▸ Instructions
#1 Please translate this sentence from the Unix chapter below into Spanish: "When you’re finished looking at a man page type q to get back to the prompt."
#2 Decide whether each statement agrees with the Unix chapter below. Answer yes or no for each, quoting the deciding words.
(a) The apropos command searches all available commands and their descriptions.
(b) Typing Shift + n in a man page moves to the next occurrence of the searched word.
(c) Navigating man pages uses different controls from navigating with less.

Chapter 4 Working with Unix

It is not the knowing that is difficult, but the doing. - Chinese proverb

4.1 Self-Help

Each of the commands that we’ve discussed so far are thoroughly documented, and you can view their documentation using the man command, where the first argument to man is the command you’re curious about. Let’s take a look at the documentation for ls:

man ls
LS(1)                     BSD General Commands Manual                    LS(1)

NAME
     ls -- list directory contents

SYNOPSIS
     ls [-ABCFGHLOPRSTUW@abcdefghiklmnopqrstuwx1] [file ...]

DESCRIPTION
     For each operand that names a file of a type other than directory, ls
     displays its name as well as any requested, associated information.  For
:

The controls for navigating man pages are the same as they are for less. I often use man pages for quickly searching for an option that I’ve forgotten. Let’s say that I forgot how to get ls to print a long list. After typing man ls to open the page, type / in order to start a search. Then type the word or phrase that you’re searching for, in this case type in long list and then press Enter. The page jumps to this entry:

     -l      (The lowercase letter ``ell''.)  List in long format.  (See below.)
             If the output is to a terminal, a total sum for all the file sizes is
             output on a line before the long listing.

Press the n key in order to search for the next occurrence of the word, and if you want to go to the previous occurrence type Shift + n. This method of searching also works with less. When you’re finished looking at a man page type q to get back to the prompt.

The man command works wonderfully when you know which command you want to look up, but what if you’ve forgotten the name of the command you’re looking for? You can use apropos to search all of the available commands and their descriptions. For example let’s pretend that I forgot the name of my favorite command line text editor. You could type apropos editor into the command line which will print a list of results:

apropos editor
## ed(1), red(1)            - text editor
## nano(1)                  - Nano's ANOther editor, an enhanced free Pico clone
## sed(1)                   - stream editor
## vim(1)                   - Vi IMproved, a programmers text editor

The second result is nano which was just on the tip of my tongue! Both man and apropos are useful when a search is only a few keystrokes away, but if you’re looking for detailed examples and explanations you’re better off using a search engine if you have access to a web browser.

▸ Stored data
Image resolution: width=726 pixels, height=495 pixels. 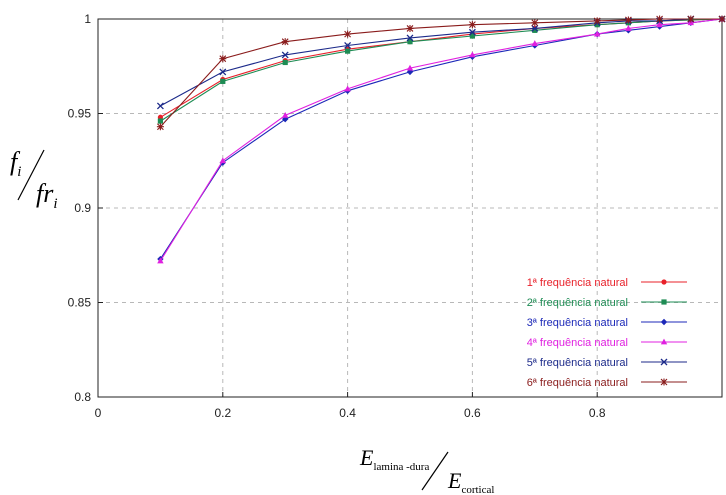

▸ Task-by-task outputs
#1 Cuando termines de ver una página man, escribe q para volver al indicador de comandos.

#2
(a) Yes: "You can use apropos to search all of the available commands and their descriptions."
(b) No: "if you want to go to the previous occurrence type Shift + n."
(c) No: "The controls for navigating man pages are the same as they are for less."